Baleines à bosses, petits rorquals et cétacés en péril

Isabelle Burgun

 

(Agence Science-Presse) – L’appétit des baleines revient annuellement sur la table de la Commission baleinière internationale. Accusés par le Japon notamment d’être responsables du déclin des stocks mondiaux de poissons, ces cétacés sont au cœur d’enjeux politiques. Assistera-t-on au retour de la chasse à la baleine?

 » Les gens voient ça de manière simpliste : un prédateur = baisse des prises de poissons.
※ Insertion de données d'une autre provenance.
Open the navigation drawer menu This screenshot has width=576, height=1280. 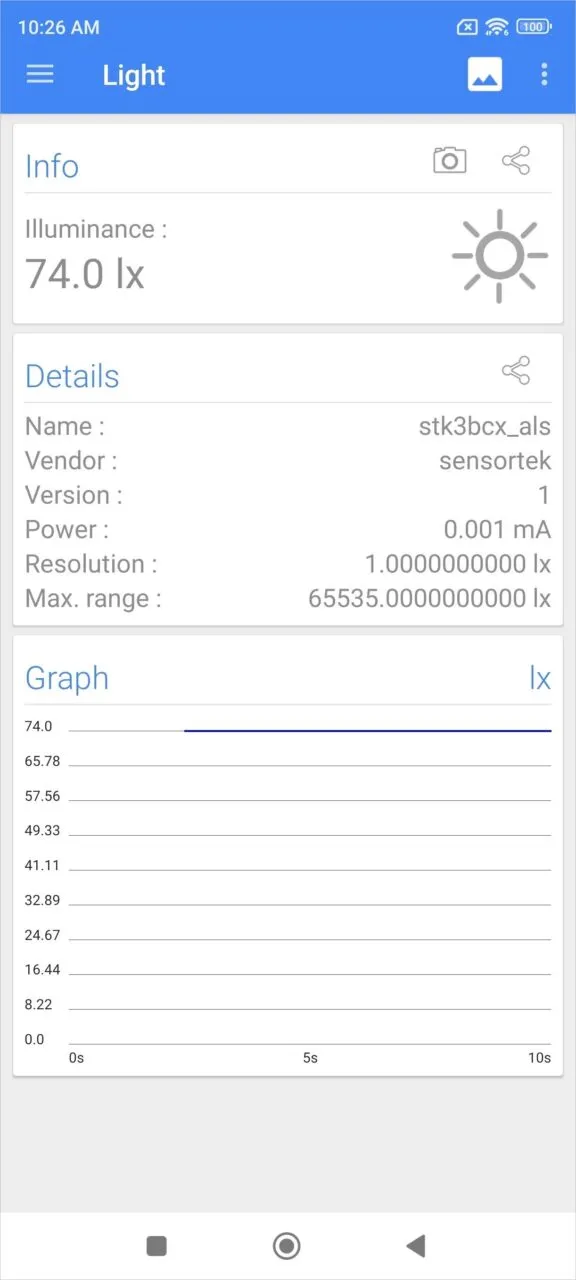40,74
Dans la réalité, ce n’est pas aussi évident à prouver surtout que la présence des baleines peut être aussi bénéfique pour le maintien de certaines espèces « , explique Lyne Morissette, boursière postdoctorale à l’Arizona State University et travaillant en collaboration avec l’Institut des sciences de la mer de Rimouski (ISMER).

La chercheuse donnait récemment une conférence au Musée-UQAR sur  » L’étude des écosystèmes au service des enjeux politiques mondiaux: l’exemple de la chasse à la baleine « . Elle collabore au projet Whales eat fish des chercheurs Leah Gerber de l’Arizona State University et Kristin Kaschner de l’Université de St. Andrews en Grande Bretagne.
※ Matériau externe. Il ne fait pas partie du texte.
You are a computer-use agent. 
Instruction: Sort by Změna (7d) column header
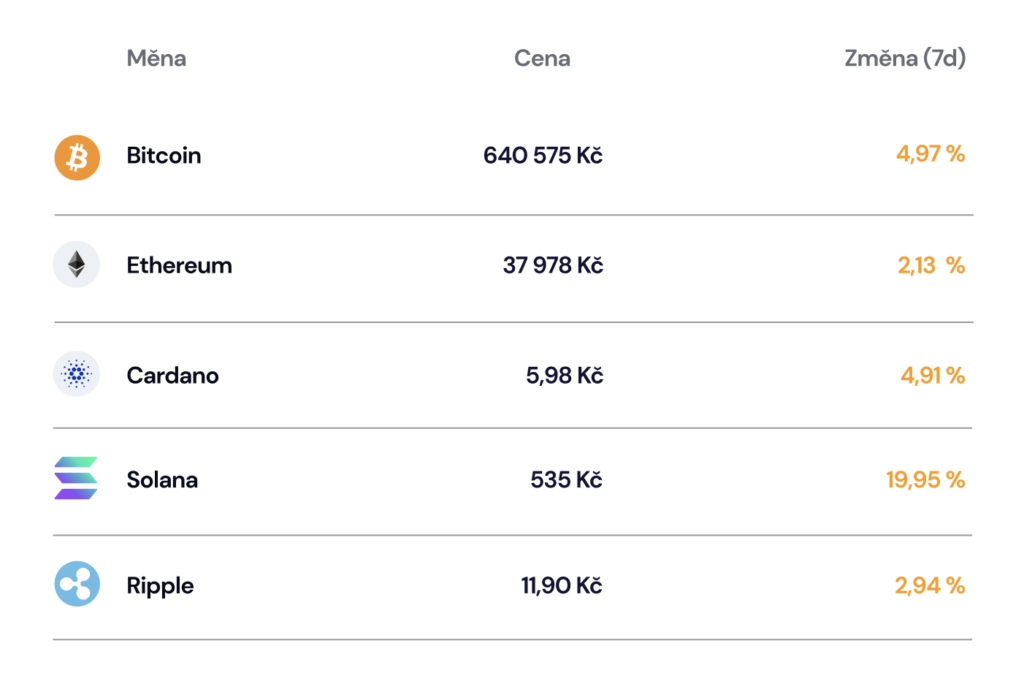pos(905,58)
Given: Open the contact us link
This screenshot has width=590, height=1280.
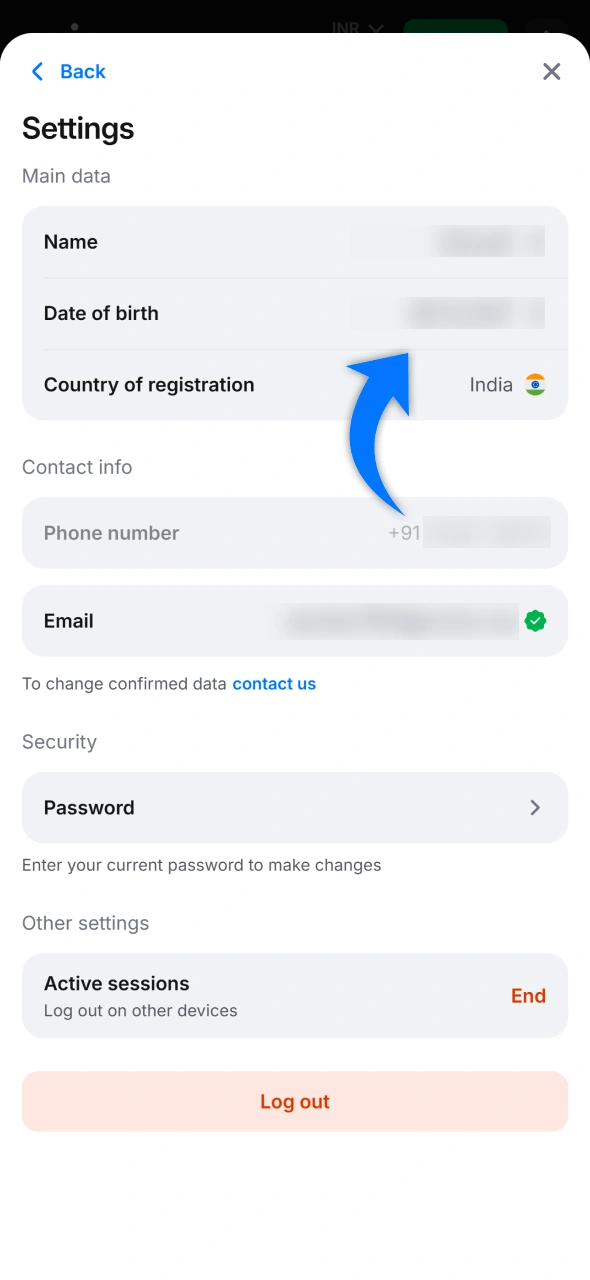Looking at the screenshot, I should (274, 683).
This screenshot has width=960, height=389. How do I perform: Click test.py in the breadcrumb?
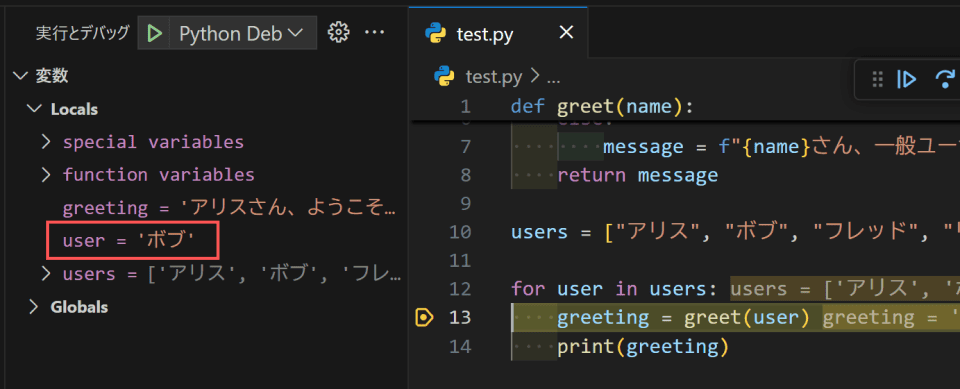(493, 77)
Actuellement, les baleines sont protégées par le moratoire signé en 1986 qui interdit la chasse commerciale. Pourtant, près de 935 cétacés — 850 petits rorquals, 50 rorquals communs et 50 baleines à bosses — font l’objet de la  » chasse scientifique  » du Japon, dans le cadre d’un programme visant à les étudier (JARPA). L’Islande et la Norvège pratiquent encore la chasse à la baleine, ainsi que les autochtones de différentes régions.

Le retour de la chasse à la baleine?

 

Dans ses travaux de recherche, Lyne Morissette explore les impacts possibles — à l’aide de simulations informatiques — d’une importante pêche commise par ces cétacés.  » Il n’y a, pour l’instant, aucun effet d’une chasse intensive des baleines sur la biomasse « , soutient la chercheuse.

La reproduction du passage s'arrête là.